Crate morphix 

morphix

A Rust library for observing and serializing mutations.

Installation

Add this to your Cargo.toml:

[dependencies]
morphix = { version = "0.18", features = ["json"] }

Basic Usage

use serde::Serialize;
use serde_json::json;
use morphix::adapter::Json;
use morphix::{Mutation, MutationKind, Observe, observe};

// 1. Define any data structure with `#[derive(Observe)]`.
#[derive(Serialize, PartialEq, Debug, Observe)]
struct Foo {
    pub bar: Bar,
    pub qux: String,
}

#[derive(Serialize, PartialEq, Debug, Observe)]
struct Bar {
    pub baz: i32,
}

let mut foo = Foo {
    bar: Bar { baz: 42 },
    qux: "hello".to_string(),
};

// 2. Use `observe!` to mutate data and track mutations.
let Json(mutation) = observe!(foo => {
    foo.bar.baz += 1;
    foo.qux.push(' ');
    foo.qux += "world";
}).unwrap();

// 3. Inspect the mutations.
assert_eq!(
    mutation,
    Some(Mutation {
        path: vec![].into(),
        kind: MutationKind::Batch(vec![
            Mutation {
                path: vec!["bar".into()].into(),
                kind: MutationKind::Replace(json!({"baz": 43})),
            },
            Mutation {
                path: vec!["qux".into()].into(),
                kind: MutationKind::Append(json!(" world")),
            },
        ]),
    }),
);

// 4. The original data structure is also mutated.
assert_eq!(
    foo,
    Foo {
        bar: Bar { baz: 43 },
        qux: "hello world".to_string(),
    },
);

Mutation Types

Morphix recognizes three types of mutations:

Replace

The most general mutation type, used for any mutation that replaces a value:

foo.a.b = 1;        // Replace at .a.b
foo.num *= 2;       // Replace at .num
foo.vec.clear();    // Replace at .vec

Append

Optimized for appending to strings and vectors:

foo.a.b += "text";          // Append to .a.b
foo.a.b.push_str("text");   // Append to .a.b
foo.vec.push(1);            // Append to .vec
foo.vec.extend(iter);       // Append to .vec

Truncate

Optimized for truncating strings and vectors:

foo.a.b.truncate(5);        // Truncate n-5 chars from .a.b
foo.vec.pop();              // Truncate 1 element from .vec

Delete

Used for deleting values from maps or conditionally skipping mutations:

foo.map.remove("key");      // Delete at .map.key
// #[serde(skip_serializing_if = "Option::is_none")]
foo.value = None;           // Delete at .value

Batch

Multiple mutations combined into a single operation.

Observer Mechanism

This section describes the internal mechanism of morphix’s observer system. It is intended for contributors and advanced users who want to understand how mutation tracking works under the hood.

How Observers Work

An observer is a wrapper type that implements Deref and DerefMut to the type it observes. This lets the observer intercept all &mut self method calls through Rust’s auto-deref mechanism. For example, a StringObserver dereferences to String, so calling .push_str("hello") on the observer transparently reaches the underlying String while the observer tracks the mutation.

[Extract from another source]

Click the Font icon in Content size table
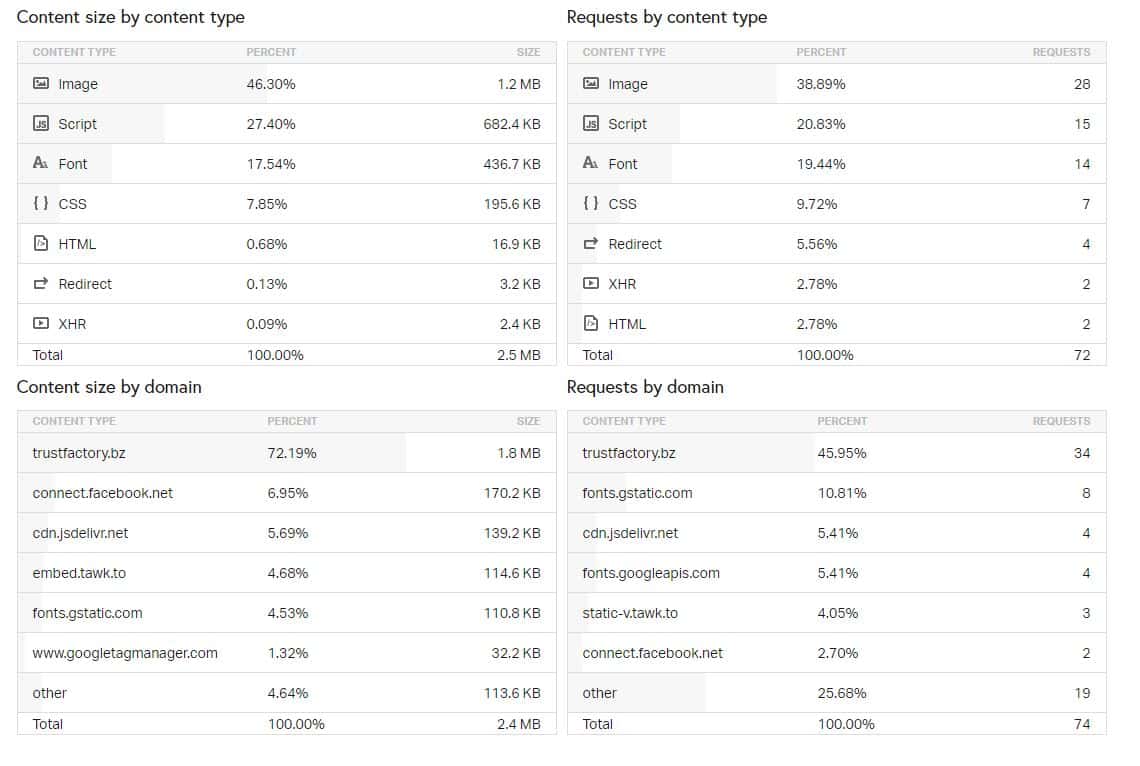The width and height of the screenshot is (1140, 766). tap(41, 163)
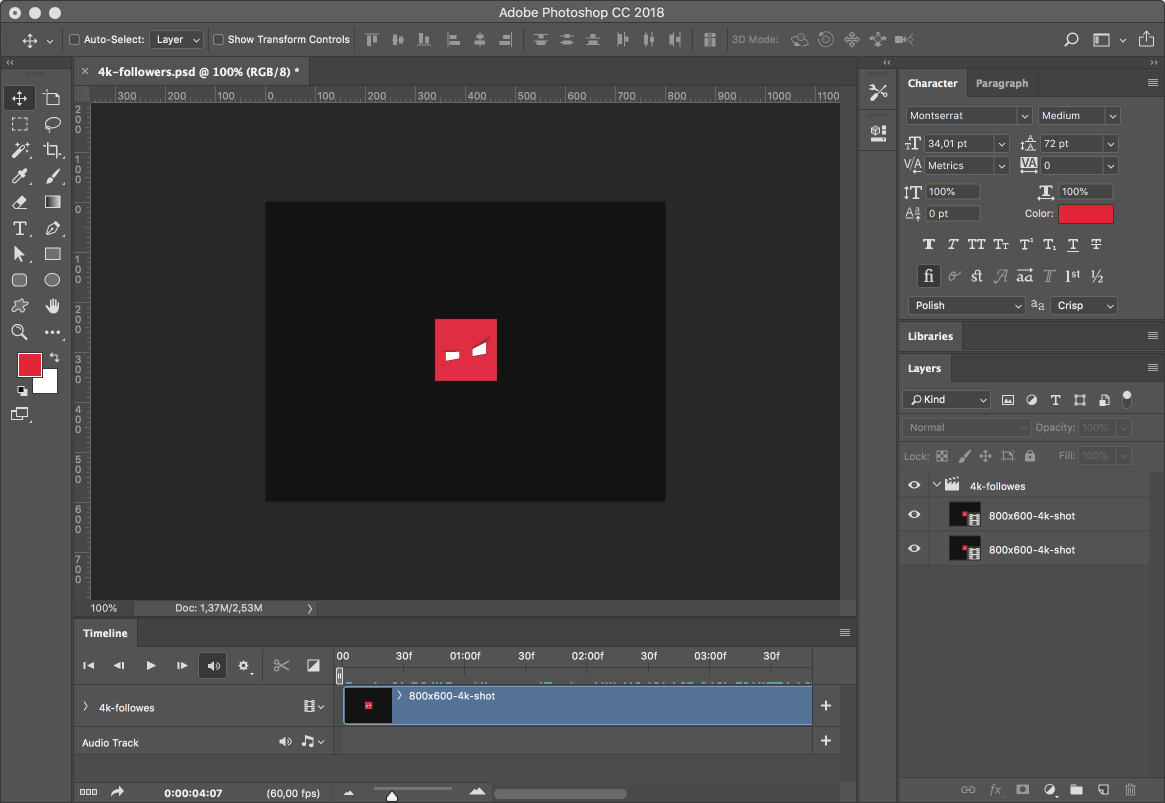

For specific methods like String::push_str and Vec::push, observers provide specialized implementations that record precise mutations (e.g., Append). For any &mut self method that does not have a specialized implementation, the call falls through to DerefMut, which triggers a conservative Replace mutation covering the entire value. This means observers are always correct — they never miss a mutation — but unimplemented methods produce coarser-grained output.

The Dereference Chain

For simple types like String or i32, an observer can deref directly to the target. But for types that already implement Deref — such as Vec<T>, which dereferences to [T] — a straightforward approach breaks down. If type A dereferences to B, and we have corresponding observers A' and B', where should A' deref to?

• If A' → A → B: mutations on B cannot be precisely tracked (no B' in the chain).
• If A' → B' → B: properties and methods on A become inaccessible (no A in the chain).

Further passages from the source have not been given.